I started my journey in the field with Dr Paul-André Melliès (CNRS), my primary PhD supervisor. My secondary supervisor was Dr Olivier Serre (CNRS).
Functional programs are such that a function can take another function as input. This creates significant challenges when it comes to their mathematical analysis. We have revisited and enhanced existing proofs and techniques for the analysis of functional programs, bringing them to fully structured algebraic frameworks (extensions of models of linear logic).
This led us to the first fully compositional verification approach for that problem: via our contribution, checking that a functional program is bug-exempt can be performed component by component, then obtaining the global result by simple composition mechanisms.
That first significant experience in research has convinced me of the importance of compositionality for modeling and analysing systems: from the analysis of their sub-components, compute efficiently the behaviour of the whole.
Publications: ITRS 2014, FoSSaCS 2015, CSL 2015, MFCS 2015 + my PhD thesis.
Further refinements in the field, at the light of linear logic and related typing disciplines, were explored with Prof Andrzej Murawski (Oxford) and Dr Pierre Clairambault (CNRS).
Publication: POPL 2018.
More technically.
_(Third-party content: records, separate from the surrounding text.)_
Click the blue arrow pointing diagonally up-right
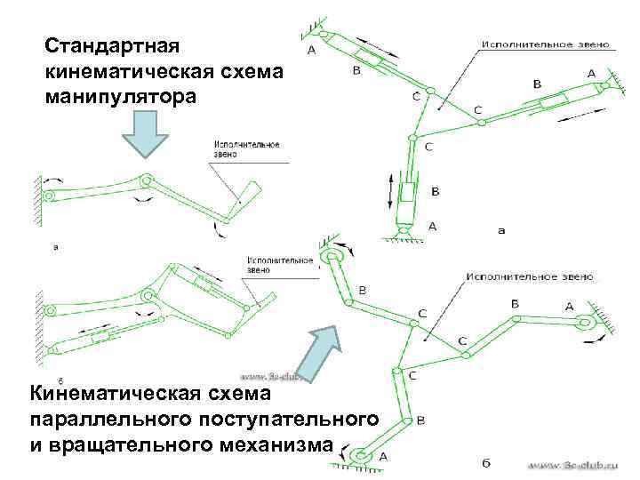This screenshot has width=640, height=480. [x=317, y=350]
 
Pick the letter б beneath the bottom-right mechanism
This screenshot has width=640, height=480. [x=485, y=463]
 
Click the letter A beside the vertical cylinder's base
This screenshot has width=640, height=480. [x=433, y=227]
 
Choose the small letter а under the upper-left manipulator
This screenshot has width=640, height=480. [x=57, y=248]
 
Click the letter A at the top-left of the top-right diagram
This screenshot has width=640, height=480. [x=310, y=51]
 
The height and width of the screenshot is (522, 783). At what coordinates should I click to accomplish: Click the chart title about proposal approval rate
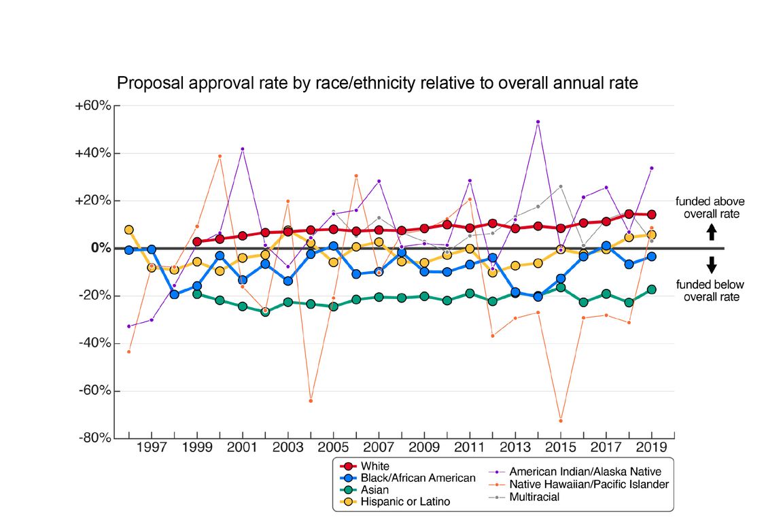(377, 84)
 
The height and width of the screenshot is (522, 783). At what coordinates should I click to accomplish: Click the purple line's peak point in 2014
(538, 122)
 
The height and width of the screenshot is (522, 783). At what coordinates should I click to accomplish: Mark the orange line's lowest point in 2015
(561, 421)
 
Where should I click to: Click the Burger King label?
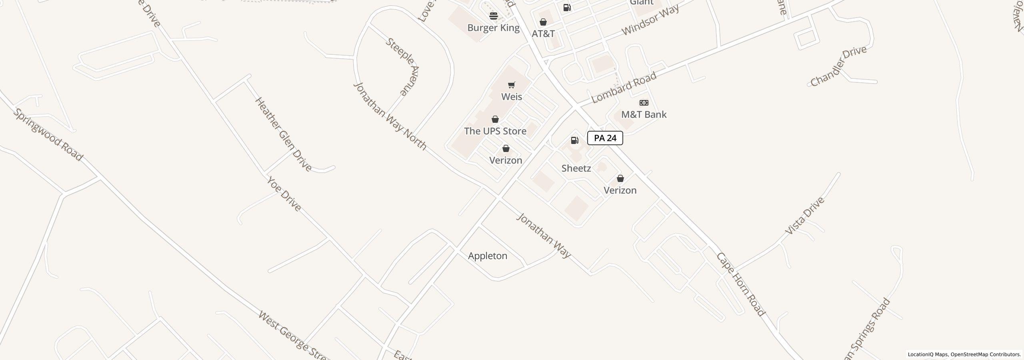tap(494, 28)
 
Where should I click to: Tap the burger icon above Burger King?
tap(494, 16)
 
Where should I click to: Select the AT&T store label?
tap(543, 34)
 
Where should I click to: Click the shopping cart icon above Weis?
tap(511, 85)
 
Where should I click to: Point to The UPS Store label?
tap(495, 131)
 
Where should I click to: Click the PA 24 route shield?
tap(605, 138)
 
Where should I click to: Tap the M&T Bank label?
tap(644, 115)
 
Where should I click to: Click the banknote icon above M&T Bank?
tap(644, 103)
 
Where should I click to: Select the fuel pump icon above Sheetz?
tap(574, 140)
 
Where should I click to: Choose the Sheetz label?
tap(576, 168)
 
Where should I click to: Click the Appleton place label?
tap(488, 256)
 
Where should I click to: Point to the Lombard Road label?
tap(624, 88)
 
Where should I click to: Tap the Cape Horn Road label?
tap(740, 284)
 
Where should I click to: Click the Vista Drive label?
tap(805, 216)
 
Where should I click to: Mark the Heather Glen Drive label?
tap(283, 134)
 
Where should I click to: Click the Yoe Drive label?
tap(284, 194)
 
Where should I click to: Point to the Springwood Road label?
tap(48, 134)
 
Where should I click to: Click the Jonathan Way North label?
tap(390, 116)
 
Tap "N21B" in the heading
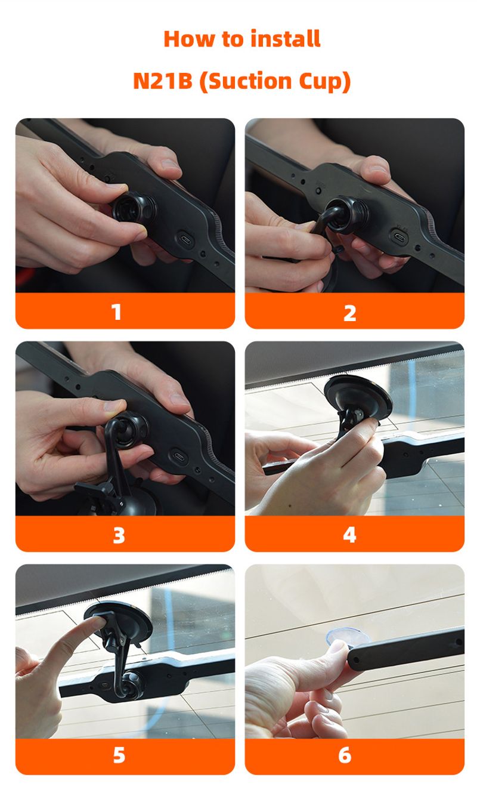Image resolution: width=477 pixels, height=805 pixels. click(x=163, y=81)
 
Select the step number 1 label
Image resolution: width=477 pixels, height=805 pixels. click(x=116, y=311)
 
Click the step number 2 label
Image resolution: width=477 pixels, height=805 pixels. click(x=350, y=313)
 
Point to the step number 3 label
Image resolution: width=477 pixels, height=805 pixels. click(x=119, y=535)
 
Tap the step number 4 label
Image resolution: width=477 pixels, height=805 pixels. click(x=349, y=535)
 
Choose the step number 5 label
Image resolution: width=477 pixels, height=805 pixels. click(x=119, y=755)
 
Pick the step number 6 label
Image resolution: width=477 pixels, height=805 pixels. click(x=345, y=755)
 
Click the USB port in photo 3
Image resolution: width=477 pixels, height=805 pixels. click(x=178, y=456)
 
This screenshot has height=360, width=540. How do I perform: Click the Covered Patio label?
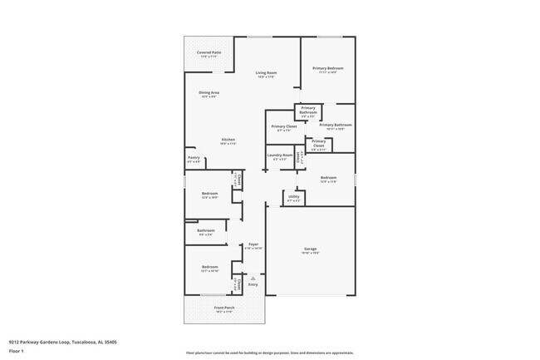(209, 52)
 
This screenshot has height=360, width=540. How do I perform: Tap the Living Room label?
(266, 73)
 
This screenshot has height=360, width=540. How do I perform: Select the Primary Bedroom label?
(328, 68)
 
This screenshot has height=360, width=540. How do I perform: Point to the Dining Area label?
(209, 92)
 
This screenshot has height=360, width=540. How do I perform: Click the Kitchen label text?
(228, 140)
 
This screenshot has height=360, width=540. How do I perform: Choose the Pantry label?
(194, 158)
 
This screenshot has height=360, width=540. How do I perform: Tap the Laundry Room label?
(280, 155)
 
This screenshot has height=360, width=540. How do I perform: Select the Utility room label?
(294, 197)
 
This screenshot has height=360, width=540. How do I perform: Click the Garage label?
(311, 249)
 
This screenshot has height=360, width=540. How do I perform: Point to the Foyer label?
(253, 245)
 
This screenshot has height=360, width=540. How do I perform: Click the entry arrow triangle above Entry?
(253, 278)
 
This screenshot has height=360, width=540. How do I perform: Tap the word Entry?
(253, 284)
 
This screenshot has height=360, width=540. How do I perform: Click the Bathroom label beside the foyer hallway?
(206, 230)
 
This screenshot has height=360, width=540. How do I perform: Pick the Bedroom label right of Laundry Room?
(329, 177)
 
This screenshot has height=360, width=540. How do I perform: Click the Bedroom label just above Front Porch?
(209, 267)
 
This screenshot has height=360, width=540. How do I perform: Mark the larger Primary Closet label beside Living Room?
(283, 126)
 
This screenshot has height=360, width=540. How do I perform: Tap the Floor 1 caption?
(17, 351)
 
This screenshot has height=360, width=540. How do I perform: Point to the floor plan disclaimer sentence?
(269, 353)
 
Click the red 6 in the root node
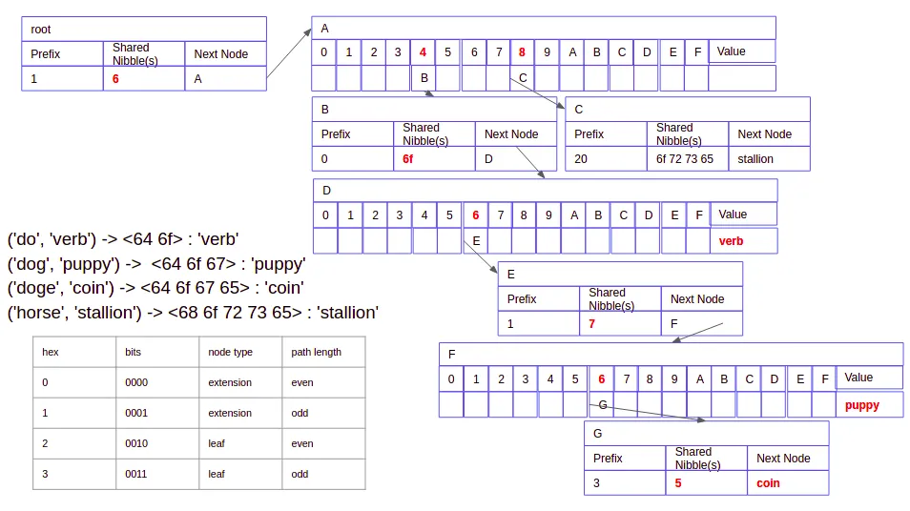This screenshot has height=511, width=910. point(115,79)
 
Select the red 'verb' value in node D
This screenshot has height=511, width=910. point(731,241)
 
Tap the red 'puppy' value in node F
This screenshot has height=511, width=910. point(862,405)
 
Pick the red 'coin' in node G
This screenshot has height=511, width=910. point(768,483)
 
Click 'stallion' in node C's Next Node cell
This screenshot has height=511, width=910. point(755,159)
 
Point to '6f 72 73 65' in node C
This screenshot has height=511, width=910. point(685,159)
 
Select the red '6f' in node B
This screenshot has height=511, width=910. point(407,159)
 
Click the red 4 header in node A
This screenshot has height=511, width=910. point(423,52)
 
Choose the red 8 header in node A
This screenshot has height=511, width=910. point(522,52)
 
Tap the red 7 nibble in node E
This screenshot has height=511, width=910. point(592,323)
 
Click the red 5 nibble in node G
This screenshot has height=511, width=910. point(678,483)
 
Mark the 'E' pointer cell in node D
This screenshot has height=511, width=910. point(476,240)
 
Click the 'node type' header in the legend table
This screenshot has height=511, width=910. point(231,352)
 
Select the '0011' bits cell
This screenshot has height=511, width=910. point(135,474)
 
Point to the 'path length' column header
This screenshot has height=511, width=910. point(317,352)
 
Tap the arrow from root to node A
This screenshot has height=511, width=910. point(289,52)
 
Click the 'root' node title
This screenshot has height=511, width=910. point(41,30)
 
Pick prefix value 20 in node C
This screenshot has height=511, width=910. point(580,159)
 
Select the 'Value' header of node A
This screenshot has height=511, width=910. point(732,51)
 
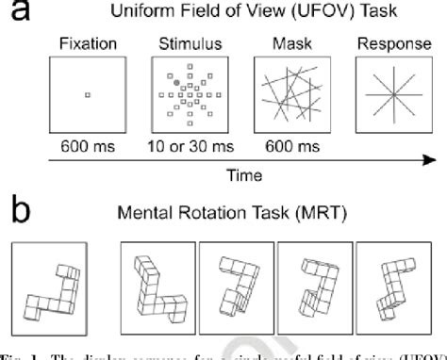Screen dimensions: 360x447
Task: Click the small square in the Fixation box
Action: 87,94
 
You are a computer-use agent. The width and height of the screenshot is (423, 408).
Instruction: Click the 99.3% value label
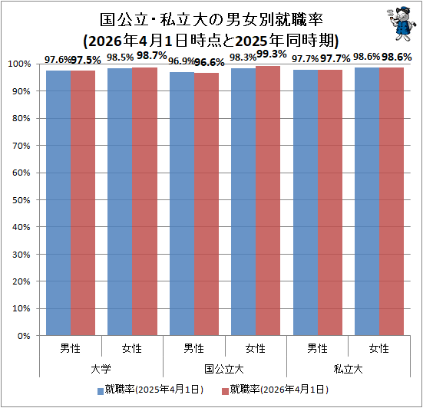tap(271, 54)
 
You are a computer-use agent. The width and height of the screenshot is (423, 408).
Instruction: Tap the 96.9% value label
tap(181, 61)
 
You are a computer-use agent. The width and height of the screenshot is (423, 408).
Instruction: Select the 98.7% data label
tap(151, 55)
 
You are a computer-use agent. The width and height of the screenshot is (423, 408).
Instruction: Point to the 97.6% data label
tap(58, 60)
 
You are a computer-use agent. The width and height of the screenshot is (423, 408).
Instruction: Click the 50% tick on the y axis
tap(21, 200)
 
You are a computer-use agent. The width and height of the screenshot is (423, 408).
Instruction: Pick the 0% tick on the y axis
tap(24, 336)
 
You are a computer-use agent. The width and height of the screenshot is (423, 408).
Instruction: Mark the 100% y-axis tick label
tap(19, 64)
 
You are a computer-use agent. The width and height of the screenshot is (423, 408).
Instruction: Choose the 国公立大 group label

During my postdoc with Prof Ugo Dal Lago (Bologna), we designed a type system that ensures that a probabilistic functional program that is typeable will terminate with probability 1.
In other words, the problem might not terminate in some cases, but the set of non-terminating executions must have measure 0: non-termination is improbable, not impossible.
Publications: ESOP 2017, ACM TOPLAS 2019.
We then teamed with Prof Naoki Kobayashi (Tokyo) to investigate further questions of probablistic termination for functional programs, extended with probabilistic choice, in a framework derived from higher-order recursion schemes.